Mais um conto escrito e publicado por Clarice durante sua juventude, “Eu e Jimmy” é uma verdadeira sátira ao homem moderno.
Eu e Jimmy
Metido a sabichão e todo “pra frentex”, Jimmy é apresentado de tal forma que é possível vê-lo como a maioria dos homens atuais, o homem modernos, aqueles que se dizem mais espertos e inteligentes do que as mulheres, como se seus intelectos fossem, de alguma forma, superiores ao de nós, mulheres.

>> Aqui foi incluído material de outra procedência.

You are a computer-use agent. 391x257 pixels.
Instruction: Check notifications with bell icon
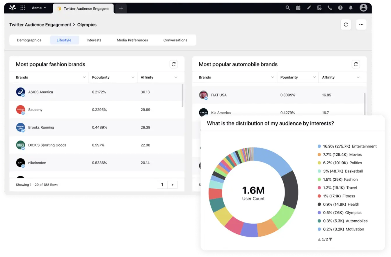point(351,8)
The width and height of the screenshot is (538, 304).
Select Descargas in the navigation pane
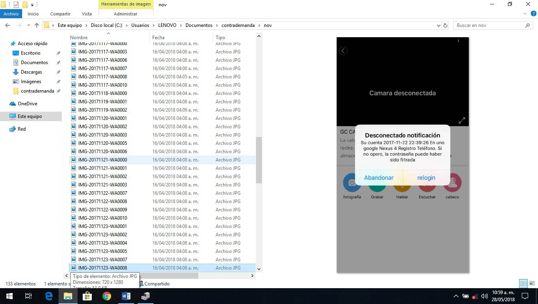[31, 72]
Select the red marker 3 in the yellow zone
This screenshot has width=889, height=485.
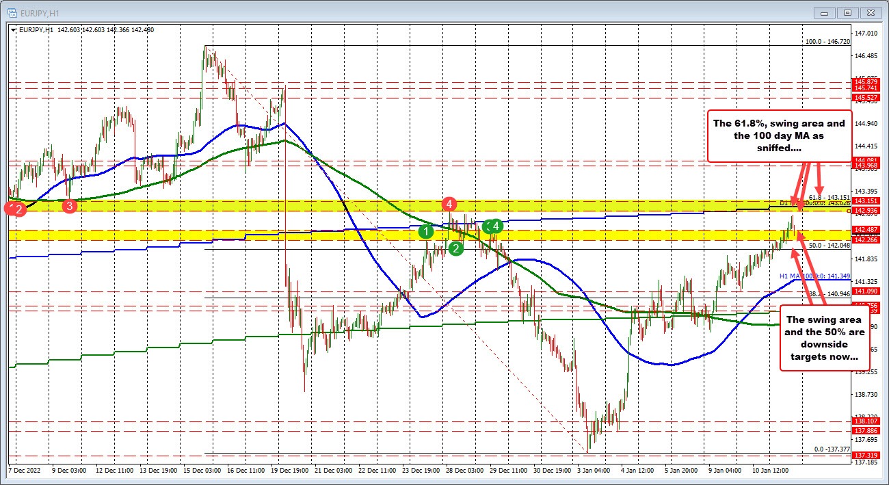(70, 205)
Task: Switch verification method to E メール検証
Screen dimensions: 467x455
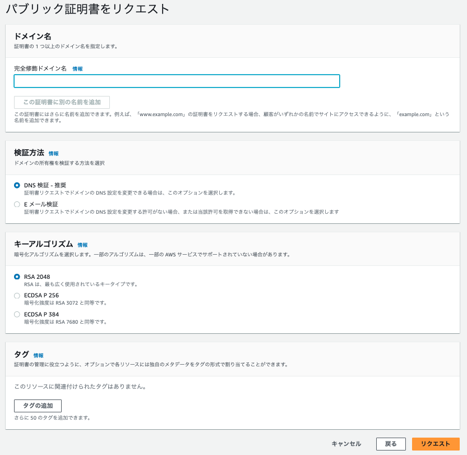Action: pyautogui.click(x=17, y=204)
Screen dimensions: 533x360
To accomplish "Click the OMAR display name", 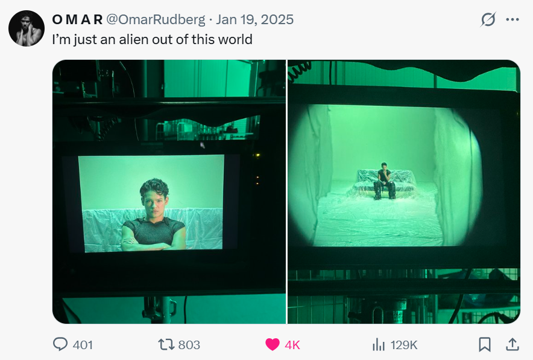I will click(78, 19).
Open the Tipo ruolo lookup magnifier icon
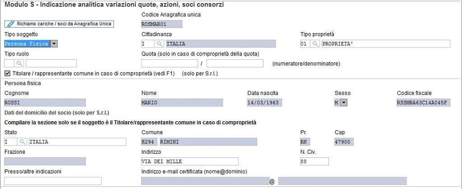The width and height of the screenshot is (462, 189). click(x=19, y=63)
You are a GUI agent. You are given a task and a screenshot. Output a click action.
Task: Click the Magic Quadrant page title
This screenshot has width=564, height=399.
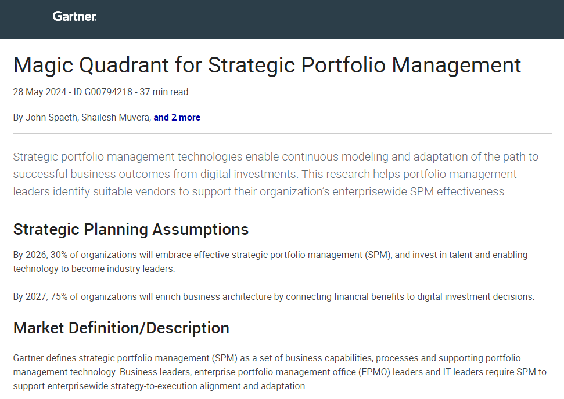267,65
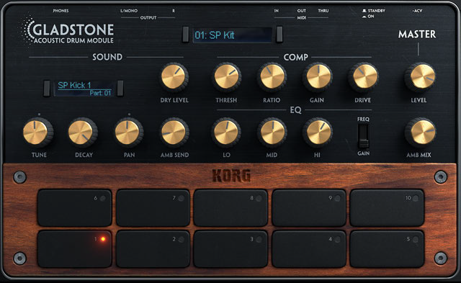The width and height of the screenshot is (461, 283).
Task: Click the DRY LEVEL gold knob
Action: click(x=174, y=77)
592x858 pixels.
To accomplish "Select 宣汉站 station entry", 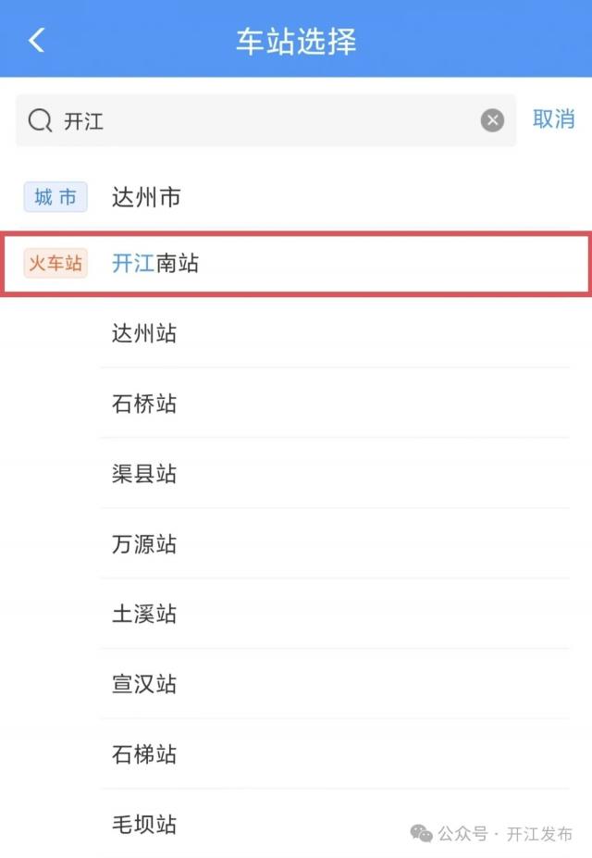I will [x=144, y=685].
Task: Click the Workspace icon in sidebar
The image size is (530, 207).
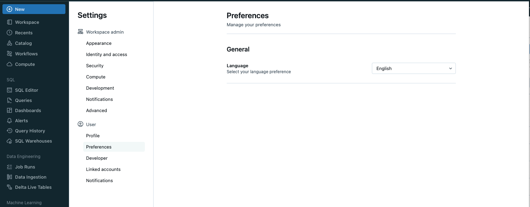Action: (x=9, y=22)

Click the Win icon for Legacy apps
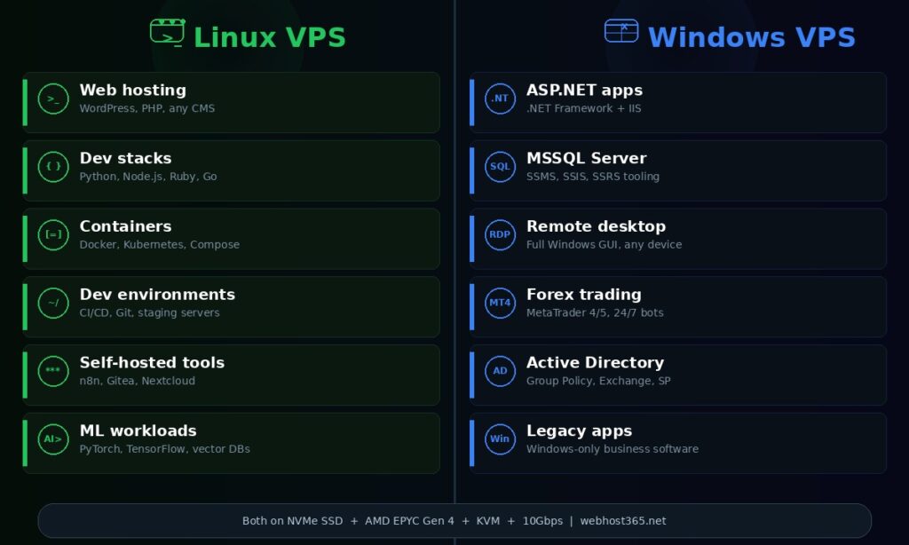500,438
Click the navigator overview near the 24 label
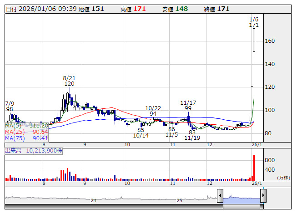297x214 pixels. 94,199
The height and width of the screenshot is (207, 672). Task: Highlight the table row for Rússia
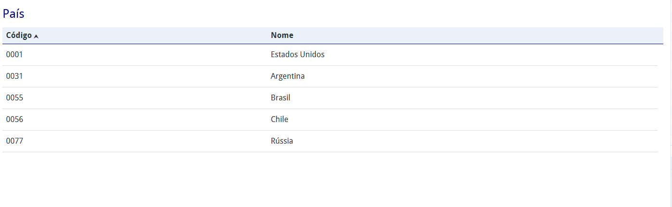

Em algum ponto durante a graduação em direito da personagem principal e narradora, – esta, sem nome – ela conhece esse homem que ela começa a se interessar e admirar por ser tão inteligente, sagaz e com ideias “modernas”. Ela o admira de tal forma que começa a achar aceitável nele muitos comportamentos que normalmente ela não aceitaria em outros homens, – como, por exemplo, o ato de pegá-la pelo braço ao atravessar a rua – pelo simples fato de achar que nele esses comportamentos eram aceitáveis pela sua inteligência, que ela descreve como o “crânio de Jimmy”.
“Lembro-me de Jimmy, de seus cabelos e de suas ideias. Jimmy achava que nada existe de tão bom quanto a natureza. Que se duas pessoas se gostam não há nada a fazer senão amarem-se, simplesmente. Que tudo o mais, nos homens, que se afasta dessa simplicidade de princípio de mundo, é cabotinismo, e espuma. Se essas ideias partissem de outra cabeça, eu não toleraria ouvi-las sequer. Mas havia a desculpa do crânio de Jimmy e havia sobretudo a desculpa de seus dentes claros e de seu sorriso limpo de animal contente.”
A personagem, a partir de então, começa um curioso relacionamento nada convencional com Jimmy, sendo “lecionada” por ele diariamente e, cada vez mais, absorvendo suas ideias. E ele, obviamente, fica muito contente com isso.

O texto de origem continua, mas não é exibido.